Zero Trust security

Zero Trust is a new security model that assumes breach and verifies each request as though it originated from an uncontrolled network. In this article, you'll learn about the guiding principles of Zero Trust and find resources to help you implement Zero Trust.

Guiding principles of Zero Trust

Today, organizations need a new security model that effectively adapts to the complexity of the modern environment, embraces the mobile workforce, and protects people, devices, applications, and data wherever they are located.

To address this new world of computing, Microsoft highly recommends the Zero Trust security model, which is based on these guiding principles:

  • Verify explicitly - Always authenticate and authorize based on all available data points.
  • Use least privilege access - Limit user access with Just-In-Time and Just-Enough-Access (JIT/JEA), risk-based adaptive policies, and data protection.
  • Assume breach - Minimize blast radius and segment access. Verify end-to-end encryption and use analytics to get visibility, drive threat detection, and improve defenses.

For more information about Zero Trust, see Microsoft's Zero Trust Guidance Center.

Zero Trust architecture

A Zero Trust approach extends throughout the entire digital estate and serves as an integrated security philosophy and end-to-end strategy.

This illustration provides a representation of the primary elements that contribute to Zero Trust.

Zero Trust architecture

In the illustration:

  • Security policy enforcement is at the center of a Zero Trust architecture. This includes Multi Factor authentication with conditional access that takes into account user account risk, device status, and other criteria and policies that you set.
  • Identities, devices (also called endpoints), data, applications, network, and other infrastructure components are all configured with appropriate security. Policies that are configured for each of these components are coordinated with your overall Zero Trust strategy. For example, device policies determine the criteria for healthy devices and conditional access policies require healthy devices for access to specific apps and data.
  • Threat protection and intelligence monitors the environment, surfaces current risks, and takes automated action to remediate attacks.

For more information about deploying technology components of the Zero Trust architecture, see Microsoft's Deploying Zero Trust solutions.

As an alternative to deployment guidance that provides configuration steps for each of the technology components protected by Zero Trust principles, Rapid Modernization Plan (RaMP) guidance is based on initiatives and gives you a set of deployment paths to more quickly implement key layers of protection.

From security perimeter to Zero Trust

The traditional approach of access control for IT has been based on restricting access to a corporate network and then supplementing it with more controls as appropriate. This model restricts all resources to a corporate owned network connection and has become too restrictive to meet the needs of a dynamic enterprise.

Shift from traditional network perimeter to Zero Trust approach

Organizations must embrace a Zero Trust approach to access control as they embrace remote work and use cloud technology to digitally transform their business model, customer engagement model, employee engagement, and empowerment model.
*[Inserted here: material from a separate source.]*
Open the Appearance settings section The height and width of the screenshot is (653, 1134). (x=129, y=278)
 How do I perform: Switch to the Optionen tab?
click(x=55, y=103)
Zero trust principles help establish and continuously improve security assurances, while maintaining flexibility to keep pace with this new world. Most zero trust journeys start with access control and focus on identity as a preferred and primary control while they continue to embrace network security technology as a key element. Network technology and the security perimeter tactic are still present in a modern access control model, but they aren't the dominant and preferred approach in a complete access control strategy.

For more information on the Zero Trust transformation of access control, see the Cloud Adoption Framework's access control.

Conditional access with Zero Trust

The Microsoft approach to Zero Trust includes Conditional Access as the main policy engine. Conditional Access is used as the policy engine for a Zero Trust architecture that covers both policy definition and policy enforcement. Based on various signals or conditions, Conditional Access can block or give limited access to resources.

To learn more about creating an access model based on Conditional Access that's aligned with the guiding principles of Zero Trust, see Conditional Access for Zero Trust.

Develop apps using Zero Trust principles

Zero Trust is a security framework that does not rely on the implicit trust afforded to interactions behind a secure network perimeter. Instead, it uses the principles of explicit verification, least privileged access, and assuming breach to keep users and data secure while allowing for common scenarios like access to applications from outside the network perimeter.

As a developer, it is essential that you use Zero Trust principles to keep users safe and data secure. App developers can improve app security, minimize the impact of breaches, and ensure that their applications meet their customers' security requirements by adopting Zero Trust principles.

For more information on best practices key to keeping your apps secure, see:

Zero Trust and Microsoft 365

Microsoft 365 is built with many security and information protection capabilities to help you build Zero Trust into your environment. Many of the capabilities can be extended to protect access to other SaaS apps your organization uses and the data within these apps. See deploying Zero Trust for Microsoft 365 to learn more.

To learn about recommendations and core concepts for deploying secure email, docs, and apps policies and configurations for Zero Trust access to Microsoft 365, see Zero Trust identity and device access configurations.